Die Bedeutung der Gruppe der „Freunde Syriens“ ist gesunken, sie wurde von der Anti-Isis-Koalition ersetzt, an der etwa 50 Staaten teilnehmen. Wie wir wissen, hat es auch von dieser Seite bislang keine offenen militärischen Interventionen des Westens in den Krieg in Syrien gegeben, wenn man darunter den Einsatz von regulären Truppen versteht. Die jetzige Entwicklung der Türkei könnte das auf Dauer ändern, wenn die türkische Luftwaffe „Schutzzonen“ an ihrer Grenze errichtet. Unterstützung der NATO für die Türkei, aber doch verhalten, Abzug der Patriot. Die USA versuchen, eine eigene Söldnertruppe über die türkische Grenze zu installieren und um die 300 eigene Soldaten als Berater unterzubringen. Dazu die von der Türkei aus bombardierende Luft waffe. Die gegenwärtige Eskalation wird, da kann man ja sicher sein, die Flüchtlingszahlen wieder nach oben treiben.

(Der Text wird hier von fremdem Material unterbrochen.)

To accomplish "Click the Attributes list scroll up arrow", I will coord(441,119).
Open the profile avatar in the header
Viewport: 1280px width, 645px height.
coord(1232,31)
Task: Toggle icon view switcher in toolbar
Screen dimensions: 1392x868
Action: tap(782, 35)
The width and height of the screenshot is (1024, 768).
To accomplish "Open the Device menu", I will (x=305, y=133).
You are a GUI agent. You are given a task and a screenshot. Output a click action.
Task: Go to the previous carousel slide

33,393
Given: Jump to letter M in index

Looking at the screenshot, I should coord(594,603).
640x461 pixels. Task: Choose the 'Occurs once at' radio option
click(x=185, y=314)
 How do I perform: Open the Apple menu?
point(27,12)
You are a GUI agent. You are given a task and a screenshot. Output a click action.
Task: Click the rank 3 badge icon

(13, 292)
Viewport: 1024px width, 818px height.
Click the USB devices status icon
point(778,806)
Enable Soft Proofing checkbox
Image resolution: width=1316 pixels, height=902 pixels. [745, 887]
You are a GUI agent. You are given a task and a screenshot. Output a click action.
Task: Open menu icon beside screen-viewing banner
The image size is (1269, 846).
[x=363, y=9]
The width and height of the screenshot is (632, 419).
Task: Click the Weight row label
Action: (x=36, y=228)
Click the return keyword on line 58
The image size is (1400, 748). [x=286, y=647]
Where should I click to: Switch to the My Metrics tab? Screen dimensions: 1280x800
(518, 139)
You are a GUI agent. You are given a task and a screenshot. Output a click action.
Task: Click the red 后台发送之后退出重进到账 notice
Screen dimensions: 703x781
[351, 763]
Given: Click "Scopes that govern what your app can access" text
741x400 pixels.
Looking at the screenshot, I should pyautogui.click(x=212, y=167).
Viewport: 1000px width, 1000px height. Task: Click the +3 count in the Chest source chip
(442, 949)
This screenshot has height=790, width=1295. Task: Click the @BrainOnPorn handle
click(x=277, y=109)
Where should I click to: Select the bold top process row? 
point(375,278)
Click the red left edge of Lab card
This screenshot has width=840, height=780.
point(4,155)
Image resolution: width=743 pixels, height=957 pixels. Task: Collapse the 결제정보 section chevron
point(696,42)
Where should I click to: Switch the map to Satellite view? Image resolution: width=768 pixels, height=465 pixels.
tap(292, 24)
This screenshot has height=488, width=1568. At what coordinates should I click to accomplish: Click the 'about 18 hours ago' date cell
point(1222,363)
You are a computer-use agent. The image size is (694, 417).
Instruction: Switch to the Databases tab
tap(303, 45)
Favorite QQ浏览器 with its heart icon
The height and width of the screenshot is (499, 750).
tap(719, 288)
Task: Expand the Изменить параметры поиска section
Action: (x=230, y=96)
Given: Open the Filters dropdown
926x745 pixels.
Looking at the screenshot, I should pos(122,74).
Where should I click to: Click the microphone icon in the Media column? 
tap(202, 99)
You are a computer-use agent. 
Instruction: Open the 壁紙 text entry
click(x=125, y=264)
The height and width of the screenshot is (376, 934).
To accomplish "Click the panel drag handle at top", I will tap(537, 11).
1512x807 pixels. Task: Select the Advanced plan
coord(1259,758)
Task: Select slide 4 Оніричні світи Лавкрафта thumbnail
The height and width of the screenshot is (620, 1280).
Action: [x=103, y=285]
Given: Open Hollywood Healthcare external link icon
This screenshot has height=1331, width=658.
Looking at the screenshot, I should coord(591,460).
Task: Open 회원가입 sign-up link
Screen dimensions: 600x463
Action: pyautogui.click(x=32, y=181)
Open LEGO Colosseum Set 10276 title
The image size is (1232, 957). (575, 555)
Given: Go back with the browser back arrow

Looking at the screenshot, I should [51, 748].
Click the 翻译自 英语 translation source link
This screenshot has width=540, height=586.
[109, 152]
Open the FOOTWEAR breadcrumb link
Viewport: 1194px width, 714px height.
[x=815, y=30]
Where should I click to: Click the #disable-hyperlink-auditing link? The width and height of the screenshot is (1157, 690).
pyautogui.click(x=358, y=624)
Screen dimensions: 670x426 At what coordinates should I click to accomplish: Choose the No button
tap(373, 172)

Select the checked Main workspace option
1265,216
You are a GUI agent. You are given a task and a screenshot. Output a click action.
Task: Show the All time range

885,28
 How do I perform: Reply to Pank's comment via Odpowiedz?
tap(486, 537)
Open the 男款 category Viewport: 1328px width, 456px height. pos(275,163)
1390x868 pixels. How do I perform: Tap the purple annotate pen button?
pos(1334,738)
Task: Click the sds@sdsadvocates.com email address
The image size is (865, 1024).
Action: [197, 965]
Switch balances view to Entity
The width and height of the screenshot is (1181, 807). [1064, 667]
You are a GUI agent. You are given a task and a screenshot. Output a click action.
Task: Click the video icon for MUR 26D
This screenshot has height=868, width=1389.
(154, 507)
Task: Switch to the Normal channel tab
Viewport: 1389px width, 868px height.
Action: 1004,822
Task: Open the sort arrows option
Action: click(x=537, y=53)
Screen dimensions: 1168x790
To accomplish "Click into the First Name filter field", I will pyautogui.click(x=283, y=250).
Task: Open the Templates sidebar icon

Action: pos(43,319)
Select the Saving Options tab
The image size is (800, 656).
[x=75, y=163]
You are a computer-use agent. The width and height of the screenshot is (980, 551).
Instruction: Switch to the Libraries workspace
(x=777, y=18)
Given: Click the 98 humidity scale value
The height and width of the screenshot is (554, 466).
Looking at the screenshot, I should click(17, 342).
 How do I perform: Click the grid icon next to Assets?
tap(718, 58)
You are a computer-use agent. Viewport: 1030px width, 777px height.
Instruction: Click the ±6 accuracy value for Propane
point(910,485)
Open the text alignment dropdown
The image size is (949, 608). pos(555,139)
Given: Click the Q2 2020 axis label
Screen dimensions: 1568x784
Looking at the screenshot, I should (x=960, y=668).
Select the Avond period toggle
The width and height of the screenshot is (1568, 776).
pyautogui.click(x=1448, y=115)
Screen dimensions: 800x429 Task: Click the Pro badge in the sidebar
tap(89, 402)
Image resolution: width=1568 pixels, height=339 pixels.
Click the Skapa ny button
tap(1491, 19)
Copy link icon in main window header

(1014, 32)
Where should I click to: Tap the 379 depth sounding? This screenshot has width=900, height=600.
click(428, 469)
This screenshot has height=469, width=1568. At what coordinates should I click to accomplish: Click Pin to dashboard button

3.2.3 Militärisches Eingreifen?
In der Ausgabe SWP-Aktuell 2012/A 11, Februar diskutierte Markus Kaim, Leiter der Abteilung Sicherheitspolitik des SWP, einem von der Bundesregierung finanzierten Thinktank, der seinen Ursprung bei der „Stiftung Ebenhausen“ hat, diese wiederum beim BND und jener im Wehrmachtsgeheimdienst „Fremde Heere Ost“, Möglichkeiten des militärischen Eingreifens in Syrien:

1) Die erste Handlungsoption wäre der verdeckte Einsatz von Spezialkräften in Syrien, ...
2) Als zweites käme eine Militäroperation in Frage, die den Schutz der syrischen Zivilbevölkerung zum Ziel hat (nach VN-Angaben befinden sich mindestens 95 000 Syrer innerhalb des Landes auf der Flucht bzw. haben Syrien verlassen). Konkret ginge es darum, an der syrisch-türkischen bzw. syrisch-jordanischen Grenze auf syrischem Territorium Schutzzonen (safe areas) zu schaffen. ...
3) Eine weitergehende Option wäre die Sicherung von Gebieten, aus denen heraus die FAS operieren könnte, die (nach eigenen Angaben) aus 15 000 bis 20 000 Deserteuren der regulären Streitkräfte besteht; in diesen Gebieten würden ihre Kämpfer auch von ausländischen Streitkräften ausgebildet und ausgerüstet. ...
4) Bei einer vierten Option ginge es darum, die militärischen Fähigkeiten des Assad-Regimes durch ein Waffenembargo zu schwächen. ...
5) Schließlich bliebe eine Militärinvasion einzelner Nato-Staaten ...

Vor allem zwei Argumente sprechen für eine deutsche Beteiligung an einem militärischen Engagement in Syrien bzw. an der Aufrichtung einer entsprechenden Drohkulisse:
1) ... Weil sich Deutschland überdies nicht an der Libyen-Operation der Nato beteiligt hat, wird es für die Bundesrepublik allein schon aus bündnispolitischen Erwägungen nahezu unmöglich sein, sich einem eventuellen militärischen Syrien-Engagement vollständig zu entziehen. Eine symbolische Beteiligung wird dabei nicht ausreichen.
2) Deutsche Politiker haben in den vergangenen Monaten immer wieder geäußert, dass sie über die humanitäre Lage in Syrien besorgt seien. Zugleich haben sie auf die R2P-Doktrin als eine Leitmaxime deutscher Außenpolitik verwiesen und damit den Erwartungsdruck auf die deutsche Politik erhöht. ... Ein schlichtes »Ohne uns« würde die moralische Glaubwürdigkeit deutscher Außenpolitik massiv unterminieren und die Partner der Bundesrepublik (erneut) fragen lassen, welche Lasten Deutschland denn in der internationalen Politik zu schultern bereit sei.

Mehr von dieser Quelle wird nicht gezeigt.